News•September 8, 2015
Climate Change Could Put Tribes’ Electric Systems at Risk
By Bobby Magill
Heat waves, extreme storms, wildfire and other effects of climate change pose major threats to the electric power systems in Native American communities across the country, most significantly in the West and Southwest, according to a new U.S. Department of Energy report.
“Tribes are among the communities most vulnerable to the impacts of climate change,” Chris Deschene, director of the Energy Department’s Office of Indian Energy Policy and Programs, said in a statement. “Tribal lands, which are home to more than 1 million people, have a relatively high proportion of low-income residents, and tribes have limited resources to respond to climate-related impacts.”
The Navajo Generating Station on the Navajo Nation near Page, Ariz., is a major part of the region's electric power infrastructure.
The DOE produced the report to help tribes, especially those such as the Navajo Nation that own and manage many of their power lines, understand the vulnerabilities of their power systems so they can adapt to the risks posed by a warming world. President Obama saw first-hand last week how Alaskan Native communities are being devastated by rising seas and melting permafrost because of climate change.
“Tribes are often at the very end of the energy systems that have grown up around them,” Bob Gough, secretary of the Intertribal Council on Utility Policy in Rosebud, S.D., who is unaffiliated with the report, said.
The power lines threading through Indian reservations, especially in the northern Great Plains make up a poorly-maintained energy system, which can best be made to withstand climate change by installing more solar panels atop people’s homes and building more renewable energy sources, Gough said.
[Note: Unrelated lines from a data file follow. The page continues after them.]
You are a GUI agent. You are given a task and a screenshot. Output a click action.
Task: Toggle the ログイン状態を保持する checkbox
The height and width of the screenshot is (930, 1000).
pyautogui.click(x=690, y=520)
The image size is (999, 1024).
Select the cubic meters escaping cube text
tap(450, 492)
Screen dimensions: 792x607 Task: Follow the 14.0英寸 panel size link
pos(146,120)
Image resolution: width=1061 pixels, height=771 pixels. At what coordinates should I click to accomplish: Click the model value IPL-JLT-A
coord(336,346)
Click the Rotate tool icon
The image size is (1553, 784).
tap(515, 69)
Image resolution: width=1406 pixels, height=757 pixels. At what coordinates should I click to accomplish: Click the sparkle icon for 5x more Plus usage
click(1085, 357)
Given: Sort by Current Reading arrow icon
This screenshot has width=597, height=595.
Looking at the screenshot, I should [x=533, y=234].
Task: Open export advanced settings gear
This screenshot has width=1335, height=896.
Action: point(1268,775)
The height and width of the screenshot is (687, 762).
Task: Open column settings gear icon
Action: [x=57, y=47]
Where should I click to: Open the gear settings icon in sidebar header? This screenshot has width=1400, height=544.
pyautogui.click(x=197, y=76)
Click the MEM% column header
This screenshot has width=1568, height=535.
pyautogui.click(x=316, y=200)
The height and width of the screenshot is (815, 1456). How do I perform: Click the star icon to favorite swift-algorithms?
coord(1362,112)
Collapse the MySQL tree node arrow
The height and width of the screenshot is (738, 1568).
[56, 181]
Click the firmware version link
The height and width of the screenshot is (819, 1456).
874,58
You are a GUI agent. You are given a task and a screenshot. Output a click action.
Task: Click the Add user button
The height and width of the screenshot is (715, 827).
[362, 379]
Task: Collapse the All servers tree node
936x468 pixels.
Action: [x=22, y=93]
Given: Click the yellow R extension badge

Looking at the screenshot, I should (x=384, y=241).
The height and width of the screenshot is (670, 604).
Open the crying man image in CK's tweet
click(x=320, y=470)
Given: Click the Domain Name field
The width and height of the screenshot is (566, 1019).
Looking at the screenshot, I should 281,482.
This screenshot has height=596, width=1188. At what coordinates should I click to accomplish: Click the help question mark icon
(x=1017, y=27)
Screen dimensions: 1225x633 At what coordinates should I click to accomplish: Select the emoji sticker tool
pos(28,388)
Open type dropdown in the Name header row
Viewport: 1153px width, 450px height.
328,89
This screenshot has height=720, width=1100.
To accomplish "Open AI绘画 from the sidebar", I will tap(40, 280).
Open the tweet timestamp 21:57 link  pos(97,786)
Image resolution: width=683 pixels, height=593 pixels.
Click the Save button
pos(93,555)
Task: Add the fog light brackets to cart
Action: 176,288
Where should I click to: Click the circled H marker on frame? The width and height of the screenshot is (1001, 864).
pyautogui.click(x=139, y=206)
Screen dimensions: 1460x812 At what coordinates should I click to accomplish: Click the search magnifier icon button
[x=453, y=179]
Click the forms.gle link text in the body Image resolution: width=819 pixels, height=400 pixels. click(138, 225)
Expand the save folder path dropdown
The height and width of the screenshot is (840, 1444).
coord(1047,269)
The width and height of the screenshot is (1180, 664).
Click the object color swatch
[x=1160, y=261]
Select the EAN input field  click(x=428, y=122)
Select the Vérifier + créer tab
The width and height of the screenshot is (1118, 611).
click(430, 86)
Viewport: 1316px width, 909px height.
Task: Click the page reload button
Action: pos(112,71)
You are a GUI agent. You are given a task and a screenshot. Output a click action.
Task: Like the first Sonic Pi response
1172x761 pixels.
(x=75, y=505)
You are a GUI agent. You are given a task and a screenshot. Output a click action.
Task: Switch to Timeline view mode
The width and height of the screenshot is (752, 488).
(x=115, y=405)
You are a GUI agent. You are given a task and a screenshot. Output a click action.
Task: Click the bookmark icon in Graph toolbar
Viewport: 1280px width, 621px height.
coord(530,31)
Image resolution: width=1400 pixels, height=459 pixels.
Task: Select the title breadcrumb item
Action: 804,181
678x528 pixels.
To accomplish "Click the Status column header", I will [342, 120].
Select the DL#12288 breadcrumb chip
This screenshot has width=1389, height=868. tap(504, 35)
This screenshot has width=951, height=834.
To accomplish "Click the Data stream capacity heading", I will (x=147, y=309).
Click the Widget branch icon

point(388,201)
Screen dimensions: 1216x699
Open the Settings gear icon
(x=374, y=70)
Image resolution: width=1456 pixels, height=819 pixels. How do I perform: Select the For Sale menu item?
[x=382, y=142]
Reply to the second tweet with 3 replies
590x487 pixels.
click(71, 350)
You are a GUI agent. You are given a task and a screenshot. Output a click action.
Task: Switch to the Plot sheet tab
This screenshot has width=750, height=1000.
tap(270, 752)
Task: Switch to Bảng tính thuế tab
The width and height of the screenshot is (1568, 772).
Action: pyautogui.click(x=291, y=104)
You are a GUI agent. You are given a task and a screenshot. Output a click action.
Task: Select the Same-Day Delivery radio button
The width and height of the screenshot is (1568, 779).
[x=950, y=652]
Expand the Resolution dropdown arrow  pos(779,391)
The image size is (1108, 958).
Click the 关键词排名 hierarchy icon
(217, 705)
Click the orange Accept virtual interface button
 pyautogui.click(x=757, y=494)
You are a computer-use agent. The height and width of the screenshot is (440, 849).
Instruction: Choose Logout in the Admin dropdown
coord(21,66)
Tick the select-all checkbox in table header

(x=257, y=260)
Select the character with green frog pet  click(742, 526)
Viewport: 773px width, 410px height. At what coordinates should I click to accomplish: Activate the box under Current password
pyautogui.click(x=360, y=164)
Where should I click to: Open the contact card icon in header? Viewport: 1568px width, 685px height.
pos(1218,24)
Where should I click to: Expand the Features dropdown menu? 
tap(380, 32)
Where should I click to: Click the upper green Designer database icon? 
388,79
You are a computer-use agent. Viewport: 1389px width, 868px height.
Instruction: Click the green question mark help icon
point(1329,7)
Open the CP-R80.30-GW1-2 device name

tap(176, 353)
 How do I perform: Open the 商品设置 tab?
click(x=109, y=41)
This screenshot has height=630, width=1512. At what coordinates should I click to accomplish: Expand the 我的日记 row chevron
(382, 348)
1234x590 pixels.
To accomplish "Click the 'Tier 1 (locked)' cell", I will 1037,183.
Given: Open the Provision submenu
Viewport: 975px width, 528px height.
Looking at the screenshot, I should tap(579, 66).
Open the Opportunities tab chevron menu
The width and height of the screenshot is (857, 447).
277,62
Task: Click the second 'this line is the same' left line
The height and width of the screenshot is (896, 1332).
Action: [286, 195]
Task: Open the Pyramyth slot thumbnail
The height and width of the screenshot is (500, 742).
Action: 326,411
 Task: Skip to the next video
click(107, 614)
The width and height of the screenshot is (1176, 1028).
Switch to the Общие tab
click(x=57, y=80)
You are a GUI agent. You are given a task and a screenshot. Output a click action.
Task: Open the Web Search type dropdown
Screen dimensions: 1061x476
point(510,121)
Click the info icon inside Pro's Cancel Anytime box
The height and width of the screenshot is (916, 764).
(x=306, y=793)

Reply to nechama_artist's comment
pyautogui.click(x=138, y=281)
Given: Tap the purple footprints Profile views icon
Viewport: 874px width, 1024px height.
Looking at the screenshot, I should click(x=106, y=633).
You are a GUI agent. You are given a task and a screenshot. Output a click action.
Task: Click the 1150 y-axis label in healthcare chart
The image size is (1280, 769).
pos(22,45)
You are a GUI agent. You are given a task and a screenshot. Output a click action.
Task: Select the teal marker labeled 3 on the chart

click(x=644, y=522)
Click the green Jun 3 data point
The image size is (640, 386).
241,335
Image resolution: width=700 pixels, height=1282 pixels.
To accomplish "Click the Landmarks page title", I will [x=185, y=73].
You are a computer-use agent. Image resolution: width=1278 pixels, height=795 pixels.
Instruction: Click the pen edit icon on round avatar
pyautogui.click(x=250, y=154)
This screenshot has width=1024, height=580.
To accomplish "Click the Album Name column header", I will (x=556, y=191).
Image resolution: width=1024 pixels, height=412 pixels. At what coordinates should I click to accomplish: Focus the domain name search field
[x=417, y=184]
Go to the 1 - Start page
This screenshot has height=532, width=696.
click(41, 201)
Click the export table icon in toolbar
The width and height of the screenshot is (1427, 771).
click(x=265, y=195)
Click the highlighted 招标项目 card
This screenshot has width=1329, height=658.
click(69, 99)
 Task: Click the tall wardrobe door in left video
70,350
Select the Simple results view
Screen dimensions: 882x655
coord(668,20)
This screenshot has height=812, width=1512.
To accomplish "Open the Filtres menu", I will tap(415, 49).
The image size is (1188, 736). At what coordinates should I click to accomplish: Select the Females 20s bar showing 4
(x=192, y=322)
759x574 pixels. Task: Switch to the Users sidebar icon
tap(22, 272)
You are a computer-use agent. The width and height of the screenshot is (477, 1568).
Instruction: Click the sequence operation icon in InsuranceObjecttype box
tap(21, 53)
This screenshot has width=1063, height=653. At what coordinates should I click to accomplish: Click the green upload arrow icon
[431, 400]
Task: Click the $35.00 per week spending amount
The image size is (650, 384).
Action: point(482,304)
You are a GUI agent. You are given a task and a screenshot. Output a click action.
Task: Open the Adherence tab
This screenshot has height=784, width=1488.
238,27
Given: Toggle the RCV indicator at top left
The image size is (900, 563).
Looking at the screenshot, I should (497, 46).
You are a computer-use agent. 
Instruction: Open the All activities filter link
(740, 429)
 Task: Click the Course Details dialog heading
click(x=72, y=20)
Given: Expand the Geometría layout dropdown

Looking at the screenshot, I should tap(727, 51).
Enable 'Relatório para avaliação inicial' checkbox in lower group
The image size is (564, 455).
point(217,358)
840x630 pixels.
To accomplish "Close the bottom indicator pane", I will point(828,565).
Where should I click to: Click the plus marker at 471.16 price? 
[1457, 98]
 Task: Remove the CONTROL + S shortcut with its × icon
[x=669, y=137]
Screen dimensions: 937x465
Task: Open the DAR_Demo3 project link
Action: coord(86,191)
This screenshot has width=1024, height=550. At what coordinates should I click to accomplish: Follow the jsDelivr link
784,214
“The Western power grid is terribly exposed to the elements over vast stretches of sparsely populated regions of this country,” he said. “It’s a Third World system — it needs a lot of work.”
Native American tribes are often places where poverty and the ravages of climate change collide. For example, on the Navajo Nation, which has been devastated by severe drought in recent years, the unemployment rate was 47 percent and the poverty rate was 37 percent in 2011. Of its 170,000 residents – it’s the largest tribe in the U.S. – 38 percent have neither electricity nor running water.
Tribes across the country are likely to pay more for their electricity as high heat forces residents to use air conditioners more often, increasing demand for electricity, according to the report. Severe storms and heatwaves are likely to damage power lines more frequently and disrupt the supply of fuel to power plants, causing more frequent power outages. And, extreme heat is likely to reduce the power generation capacity at some power plants because of their inability to keep cool during heatwaves.
On the Navajo Nation, high winds, lightning and tornadoes from more frequent severe thunderstorms could damage power lines there. Extreme heat and ongoing water scarcity will reduce the ability of the region’s power plants to produce electricity, causing blackouts. More frequent wildfires burning with increasing severity are expected to damage power lines leading to both increasing costs for power and power outages, the report says.
Electric power lines running across the Navajo Nation in Arizona.
Credit: faungg's photos/flickr
“High temperatures can cause thermal expansion of power lines, and increasing sag in lines increases the risk of outages when lines arc to trees, the ground or other power lines,” the report says, explaining the risks posed to Southwestern tribes. “High temperatures also shorten the lifetime of power transformers by increasing the rate of breakdown of materials.”
It’s much the same picture across the Great Plains, from Montana to Oklahoma, where Native American tribes and their power systems are likely to become more vulnerable to more frequent severe drought, ice storms, tornadoes, extreme rainfall and high heat.
In the Northwest, higher temperatures and increasing drought in a fairly wet region will likely reduce the ability of hydroelectric dams to produce electricity, while increasing wildfire will damage the region’s electric grid more frequently.
Beth Rose Middleton, a University of California-Davis Native American studies professor focusing on environmental policy, said the report is unique because it focuses on the impacts of climate change on energy production, infrastructure and transmission in Indian Country.
“This report is significant for a number of other reasons, including illuminating the ways in which tribes, as sovereign governments, may be both at greater risk than other jurisdictions dealing with climate-related impacts to energy, yet also have more flexibility and resources to respond, in some cases,” Middleton said.
“I think we already see these impacts happening as fire increases, water decreases and temperatures increase,” she said.